The docker app will spin out many goroutines that will look for valid imgur urls, which might take a while.
The python app will wait for new images to be downloaded and run OCR on it.
Run it with docker-compose
docker-compose build
docker-compose up
You'll need both Golang and Python installed.
For Golang there are no extra dependencies.
For the python app you'll need everything listed in /analyser/requirements.txt
numpy==1.21.2
opencv-python==4.5.3.56
Pillow==8.3.1
asgiref==3.4.1
click==8.0.1
fastapi==0.68.1
h11==0.12.0
pydantic==1.8.2
starlette==0.14.2
typing-extensions==3.10.0.2
uvicorn==0.15.0
as well as Pytorch, which depending on your plataform might bug out if you install it with pip.
There are some configurations possible.
If you want to change the amount of goroutines that will look for valid URLs you can change it on /downloader/main.go main function.
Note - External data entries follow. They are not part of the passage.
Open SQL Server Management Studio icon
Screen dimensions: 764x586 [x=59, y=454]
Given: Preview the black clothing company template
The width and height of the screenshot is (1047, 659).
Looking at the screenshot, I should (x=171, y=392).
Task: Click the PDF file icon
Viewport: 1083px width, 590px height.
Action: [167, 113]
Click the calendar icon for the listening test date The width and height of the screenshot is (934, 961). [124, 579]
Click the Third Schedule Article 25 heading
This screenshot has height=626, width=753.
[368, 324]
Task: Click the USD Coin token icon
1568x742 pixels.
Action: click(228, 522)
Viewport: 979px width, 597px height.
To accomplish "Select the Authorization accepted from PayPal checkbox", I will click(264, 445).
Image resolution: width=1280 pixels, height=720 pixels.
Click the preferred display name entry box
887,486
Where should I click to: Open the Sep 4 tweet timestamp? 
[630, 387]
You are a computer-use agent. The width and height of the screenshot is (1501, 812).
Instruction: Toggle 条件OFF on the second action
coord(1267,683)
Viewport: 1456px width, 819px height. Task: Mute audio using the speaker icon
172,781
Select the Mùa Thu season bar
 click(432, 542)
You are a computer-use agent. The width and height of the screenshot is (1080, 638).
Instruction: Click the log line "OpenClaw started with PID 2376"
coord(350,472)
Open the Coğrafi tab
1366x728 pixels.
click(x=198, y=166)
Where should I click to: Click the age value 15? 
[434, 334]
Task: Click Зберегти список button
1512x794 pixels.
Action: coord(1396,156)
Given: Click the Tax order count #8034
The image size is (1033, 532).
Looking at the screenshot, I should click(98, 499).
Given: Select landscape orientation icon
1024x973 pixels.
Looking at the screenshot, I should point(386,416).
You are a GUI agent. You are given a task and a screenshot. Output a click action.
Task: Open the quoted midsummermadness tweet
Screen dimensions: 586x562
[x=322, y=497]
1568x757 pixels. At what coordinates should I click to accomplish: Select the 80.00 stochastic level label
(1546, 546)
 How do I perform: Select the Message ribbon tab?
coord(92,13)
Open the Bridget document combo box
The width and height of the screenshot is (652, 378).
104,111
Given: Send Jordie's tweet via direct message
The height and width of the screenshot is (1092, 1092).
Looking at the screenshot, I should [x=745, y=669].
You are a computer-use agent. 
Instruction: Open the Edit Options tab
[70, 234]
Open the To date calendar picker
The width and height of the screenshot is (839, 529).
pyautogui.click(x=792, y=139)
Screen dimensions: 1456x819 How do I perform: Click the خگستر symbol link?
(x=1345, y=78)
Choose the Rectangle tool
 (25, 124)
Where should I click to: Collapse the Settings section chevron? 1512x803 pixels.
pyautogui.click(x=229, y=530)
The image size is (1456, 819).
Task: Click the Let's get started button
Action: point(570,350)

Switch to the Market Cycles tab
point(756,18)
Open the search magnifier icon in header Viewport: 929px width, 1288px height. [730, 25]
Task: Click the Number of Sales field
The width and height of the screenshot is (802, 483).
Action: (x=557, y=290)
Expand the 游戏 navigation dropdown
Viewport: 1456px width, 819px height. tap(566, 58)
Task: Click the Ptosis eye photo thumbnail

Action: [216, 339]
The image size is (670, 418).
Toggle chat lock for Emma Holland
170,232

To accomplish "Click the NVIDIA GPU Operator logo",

The same goes for the number of images to download before stop looking for it and the amount of digits on the imgur image identifier.
If you want to add new regex classifications you can do it on /analyser/regexes.py.
In case you have a GPU with cuda available, it's possible to start the easyOCR reader with
reader = easyocr.Reader(['en'], gpu=True)
All images are downloaded into /imgs.
The database is located in /files.
Images that are classified with important texts are saved on /files/detections.
Since the urls are randomly generated, there WILL be a good amount of NSFW images. ' Running the program with a large amount of workers is a very good way of getting your IP blocked by imgur. So don't make too many requests per second for an extended amount of time.